Exercise requirements: When you reach the line containing "Back to Top [button] (133, 1690)" in the entries below, begin reproducing lines exactly, and stop once the line containing "Do Not Sell" is done.

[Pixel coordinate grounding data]
--- START ---

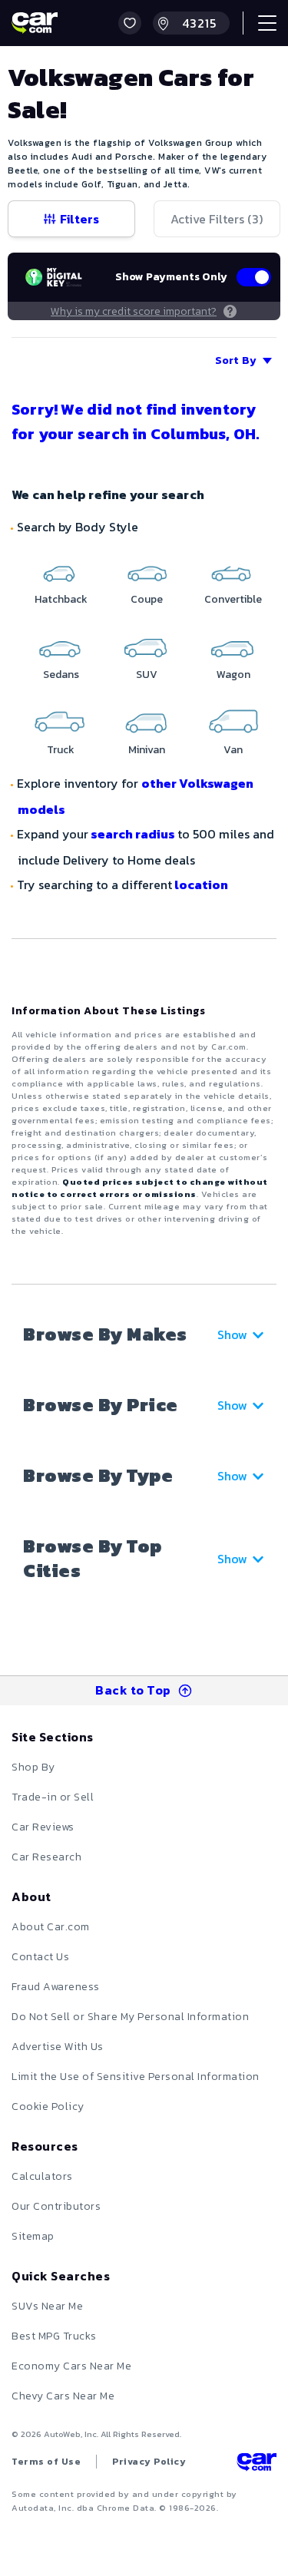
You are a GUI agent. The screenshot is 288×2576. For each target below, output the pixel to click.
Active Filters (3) (216, 219)
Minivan (146, 750)
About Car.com (51, 1927)
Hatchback (61, 599)
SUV (146, 674)
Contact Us (40, 1957)
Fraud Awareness (56, 1987)
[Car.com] (35, 23)
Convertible (233, 599)
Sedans (61, 674)
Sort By (236, 360)
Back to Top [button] (133, 1690)
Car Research (46, 1857)
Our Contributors (56, 2206)
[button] (129, 23)
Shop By (33, 1767)
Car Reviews (43, 1827)
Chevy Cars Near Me (63, 2396)
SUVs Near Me (47, 2306)
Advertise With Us (58, 2047)
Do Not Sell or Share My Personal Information (130, 2017)
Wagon (233, 674)
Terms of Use (46, 2462)
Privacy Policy (149, 2462)
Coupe (147, 599)
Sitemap (33, 2236)
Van (233, 750)
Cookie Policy (48, 2106)
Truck (60, 750)
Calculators (42, 2176)
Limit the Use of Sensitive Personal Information (136, 2076)
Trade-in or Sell (53, 1797)
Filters (79, 219)
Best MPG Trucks (54, 2336)
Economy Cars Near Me (71, 2366)
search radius (133, 834)
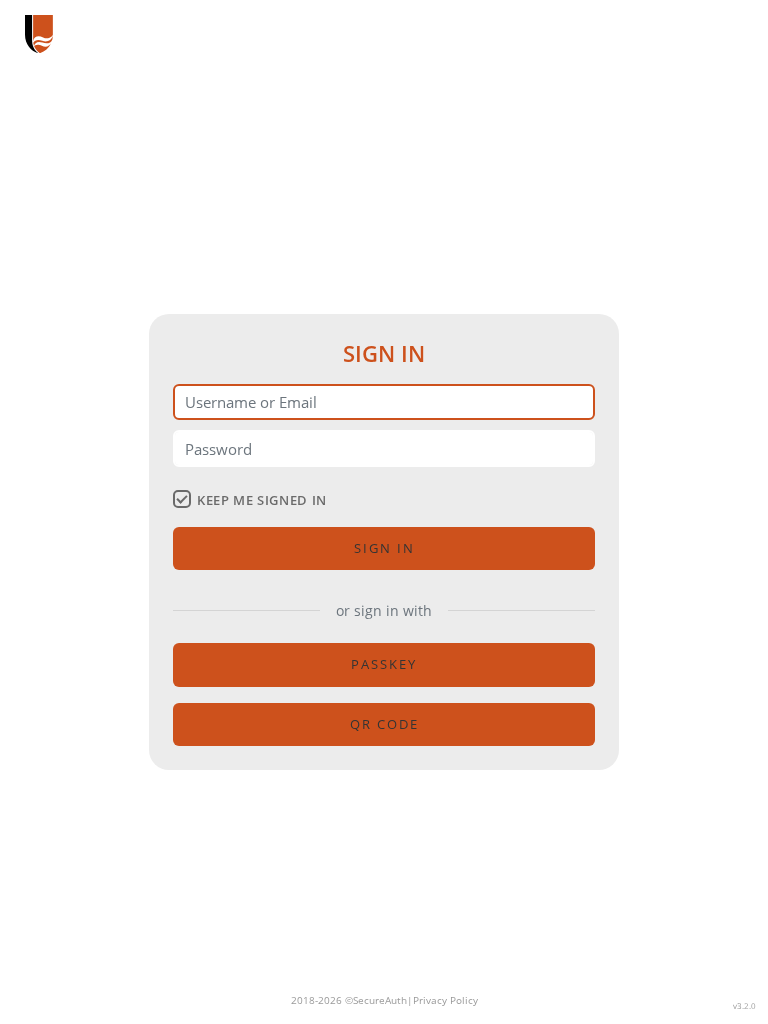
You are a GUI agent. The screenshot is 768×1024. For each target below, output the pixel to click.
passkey (384, 664)
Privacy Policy (445, 1000)
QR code (384, 724)
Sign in (384, 548)
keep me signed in (262, 500)
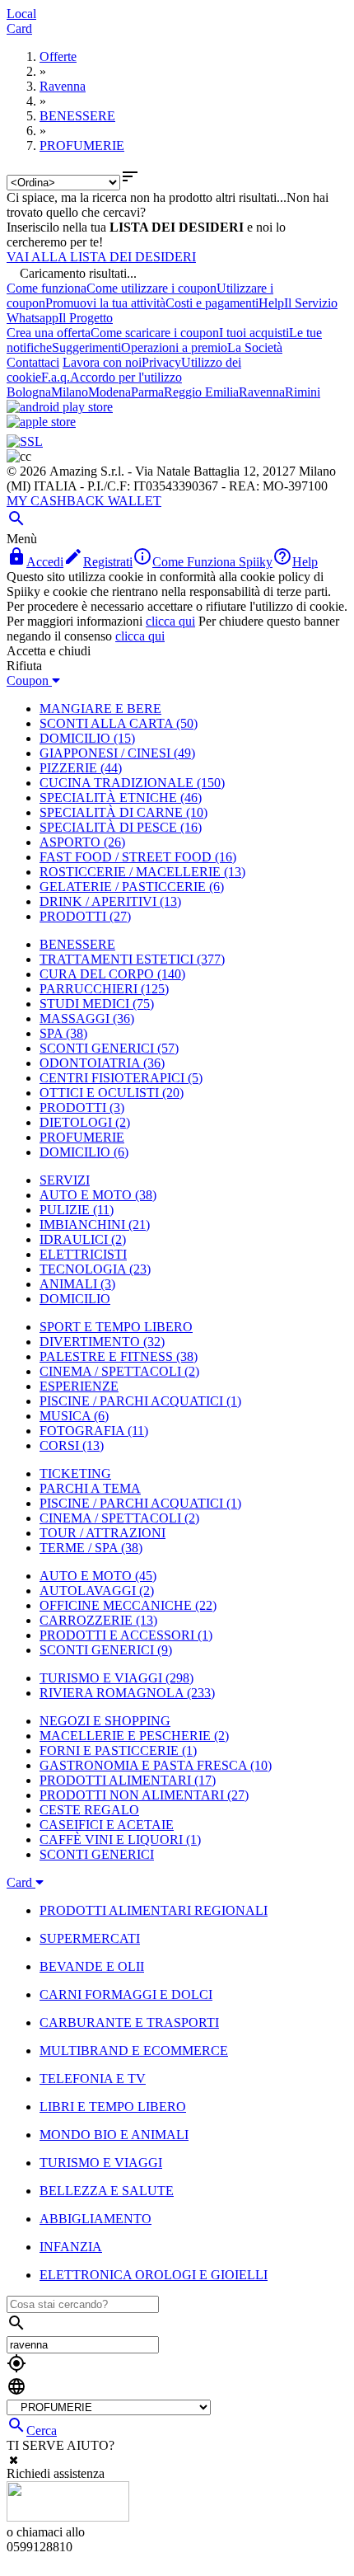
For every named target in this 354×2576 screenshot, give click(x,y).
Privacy (161, 362)
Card (19, 28)
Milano (69, 392)
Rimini (302, 392)
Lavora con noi (102, 362)
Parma (147, 392)
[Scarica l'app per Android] (60, 407)
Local (21, 14)
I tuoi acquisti (254, 333)
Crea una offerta (49, 333)
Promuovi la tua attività (105, 303)
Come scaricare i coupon (155, 333)
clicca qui (170, 621)
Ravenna (262, 392)
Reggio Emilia (201, 392)
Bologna (29, 392)
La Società (254, 347)
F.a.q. (55, 377)
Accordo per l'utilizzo (126, 377)
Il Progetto (85, 318)
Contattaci (33, 362)
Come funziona (46, 288)
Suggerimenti (86, 347)
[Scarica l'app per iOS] (41, 422)
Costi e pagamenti (212, 303)
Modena (109, 392)
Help (271, 303)
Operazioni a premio (174, 347)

--- END ---

The answer:
Back to Top [button] (133, 1690)
Car Research (46, 1857)
Our Contributors (56, 2206)
[button] (129, 23)
Shop By (33, 1767)
Car Reviews (43, 1827)
Chevy Cars Near Me (63, 2396)
SUVs Near Me (47, 2306)
Advertise With Us (58, 2047)
Do Not Sell or Share My Personal Information (130, 2017)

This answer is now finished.